State and local pushback
California passed a law banning agents from wearing masks or refusing to identify themselves. A federal judge blocked enforcement after the Trump administration sued.
Philadelphia’s City Council passed legislation prohibiting ICE agents from wearing masks or using unmarked vehicles and requiring them to display badges. Kendra Brooks, the Philadelphia City Council’s minority leader, made the parallel that shouldn’tneed to be made: the gas company and the water department have to identify themselves when they come to your door.
The question of why federal agents are exempt from a standard the utility company has to meet does not really have an answer that makes sense.
Philadelphia District Attorney Larry Krasner, who said he had never encountered cases like this in the city before 2025, told Telemundo that people committing serious crimes while pretending to be ICE agents “absolutely should be locked up.”
Federal impersonation is punishable by up to three years in prison.
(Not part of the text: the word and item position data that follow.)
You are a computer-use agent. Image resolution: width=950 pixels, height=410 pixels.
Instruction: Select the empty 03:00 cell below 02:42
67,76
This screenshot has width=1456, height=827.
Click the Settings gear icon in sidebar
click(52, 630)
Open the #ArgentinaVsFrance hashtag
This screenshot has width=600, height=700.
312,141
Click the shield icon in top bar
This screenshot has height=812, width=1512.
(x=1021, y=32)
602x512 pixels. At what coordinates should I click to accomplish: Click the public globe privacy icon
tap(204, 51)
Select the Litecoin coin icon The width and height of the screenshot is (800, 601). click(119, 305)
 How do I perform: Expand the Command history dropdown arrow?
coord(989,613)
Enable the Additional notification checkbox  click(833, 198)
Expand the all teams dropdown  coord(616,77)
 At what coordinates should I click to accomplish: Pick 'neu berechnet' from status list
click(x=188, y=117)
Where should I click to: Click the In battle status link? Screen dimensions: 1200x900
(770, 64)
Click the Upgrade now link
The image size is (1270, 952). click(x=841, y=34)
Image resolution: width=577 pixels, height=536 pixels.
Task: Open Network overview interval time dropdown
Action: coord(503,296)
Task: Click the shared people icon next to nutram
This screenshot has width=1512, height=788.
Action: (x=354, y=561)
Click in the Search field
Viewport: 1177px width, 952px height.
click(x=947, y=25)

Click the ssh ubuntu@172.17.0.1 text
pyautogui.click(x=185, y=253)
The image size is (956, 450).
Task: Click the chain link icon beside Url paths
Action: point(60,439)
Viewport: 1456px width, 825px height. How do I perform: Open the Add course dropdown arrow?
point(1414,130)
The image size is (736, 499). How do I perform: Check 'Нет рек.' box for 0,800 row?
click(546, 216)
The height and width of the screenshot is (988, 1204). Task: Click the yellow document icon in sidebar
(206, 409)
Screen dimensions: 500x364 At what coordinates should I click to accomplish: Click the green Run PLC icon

Two charges in a year is not the response of a government that considers this a priority.
The aftermath
The young Mexican immigrant who was harassed by a fake ICE agent while landscaping on Sullivan’s Island, South Carolina, was the only worker in his crew who reported the crime. His co-workers were too afraid.
He has since had his first panic attack. He has insomnia and dread in places he used to enjoy. The man who threatened him — Sean-Michael Emmrich Johnson — pleaded guilty and was sentenced to three years’ probation and 200 hours of community service.
In Greensboro, one of the men attacked in the January 2025 home invasion barely leaves his house. He has installed extra locks. A Christ figurine watches the door. Archangels and holy cards line the walls.
“I know they’re just pieces of wood or little locks,” he said, “but they help me because I feel a little safer.” More than a year after the assault, no one has been arrested.
He said what most victims will not say out loud. “What if he had killed me?”
The administration that promised the largest mass deportation in American history has produced exactly the conditions that allow predators to operate with impunity inside immigrant communities — masked federal agents indistinguishable from masked criminals, victims too frightened to report, and a federal apparatus that has charged two people in a year.
The cruelty is the policy. The collateral damage is the point of the policy. And the people paying for it are, as always, the ones with the least power to refuse.